Tuesday, November 5, 2013

Experiencing Different Cultures

       Among the ways that we can increase our experience of oneness is to reach out to people from cultures and countries other than our own. There are lots of ways to do this, even for those of us who can't afford to travel.

     As a child, I collected pen pals and stamps from all over the world. I learned about the customs of Japan, England, Australia, and New Zealand, by writing to young people in these countries. We sent each other stamps, shells, and small gifts. I still have the bookmarks featuring Japanese architecture that Tatsuo sent me 45 years ago. Today, of course, I have Facebook friends all over the world, and it's even easier to share pictures and news now, although I do miss the thrill of finding envelopes with exotic stamps on them in my mailbox.

     Later, as an adult, I became a member of Amnesty International, and wrote letters to the heads of state in countries where citizens were tortured and imprisoned for their beliefs. Many years I have sent holiday cards to prisoners of conscience through Amnesty International. This is just one of the many opportunities we have to connect with people who are suffering around the world. 

     When my children were young, we introduced them to people from other lands by inviting exchange students into our home.
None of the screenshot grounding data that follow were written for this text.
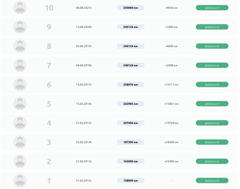The image size is (240, 189).
Task: Select the inspection date 04.04.2018г.
Action: 84,65
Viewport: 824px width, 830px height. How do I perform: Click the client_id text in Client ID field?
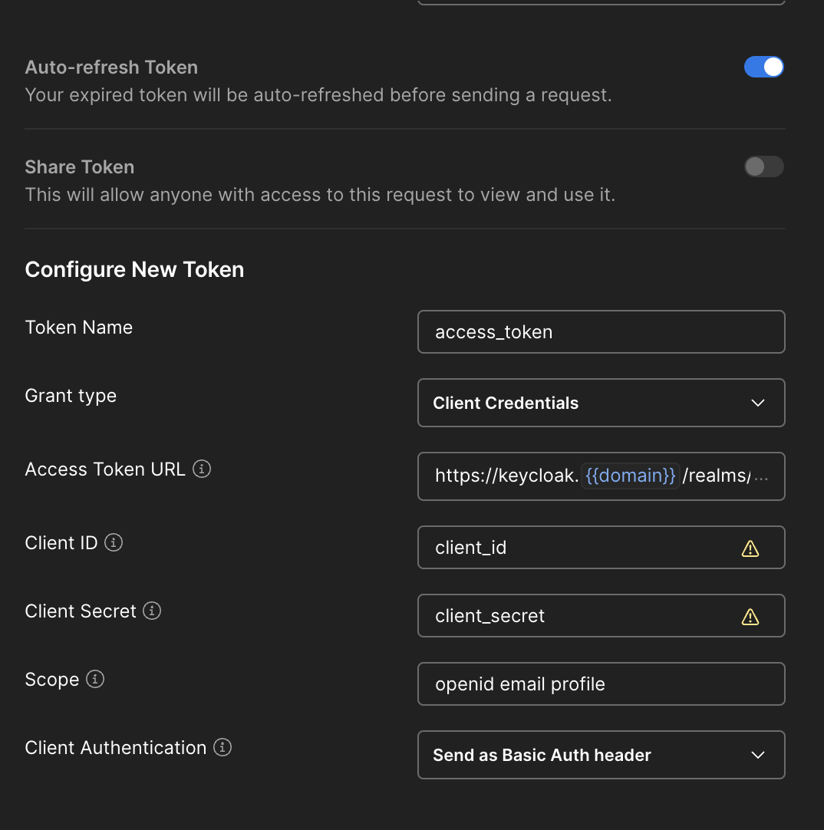click(x=471, y=548)
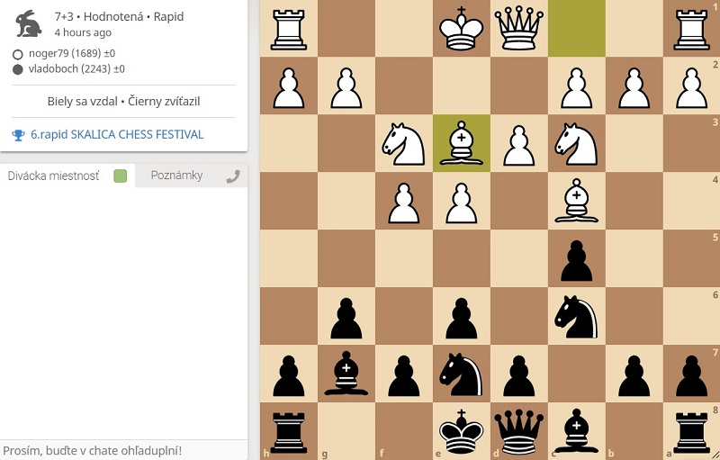Start voice chat with the phone icon
Viewport: 720px width, 460px height.
(x=233, y=176)
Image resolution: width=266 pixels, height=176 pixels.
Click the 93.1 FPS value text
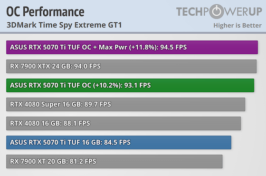(x=137, y=85)
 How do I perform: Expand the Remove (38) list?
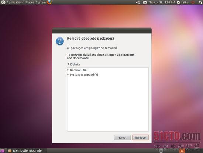68,70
Our kids enjoyed playing with college students from Germany and Japan when they came to our house for dinner. 

Dinner with our German friends
     When Vera was in 8th grade, we hosted a Japanese exchange student for three months. Yuu, who was four years older, shared a room with Vera and taught us a lot about Japanese culture. Yuu taught the kids how to make origami creations, and she showed me how to make sushi. She told us about the custom of inviting teachers to your home and offering them cake - which the teachers always refuse. After the teacher leaves, the family eats the cake by themselves! 

     Yuu learned some things from us, too, like showing affection with hugs. In Japan, family members show their love for each other with bows. Sometimes they just bow with their eyes. I think Yuu enjoyed the warmth of our hugs, though - especially when we found her after she got lost on a walk in my sister's North Carolina neighborhood!
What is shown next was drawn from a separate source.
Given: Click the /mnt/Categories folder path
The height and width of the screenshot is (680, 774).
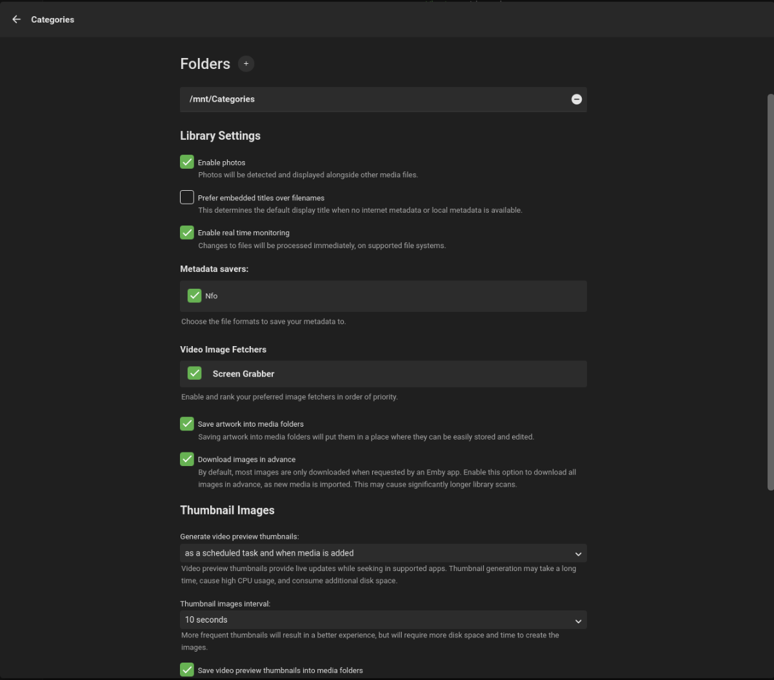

     Yuu brought us many gifts from Japan to remember her by. We also like to decorate our home with crafts from other countries - some of which we have purchased from fair trade organizations such as SERRV and Ten Thousand Villages

Haitian artisans made this Tree of Life from 55-gallon drums.
     We purchased this metal Tree of Life from Ten Thousand Villages to hang over our kitchen sink - because it's water-proof - and also beautiful! It is just one of the pieces of multi-cultural art that adorn our home, helping us to feel just a bit more of a connection with some of the different people we share this earth home with.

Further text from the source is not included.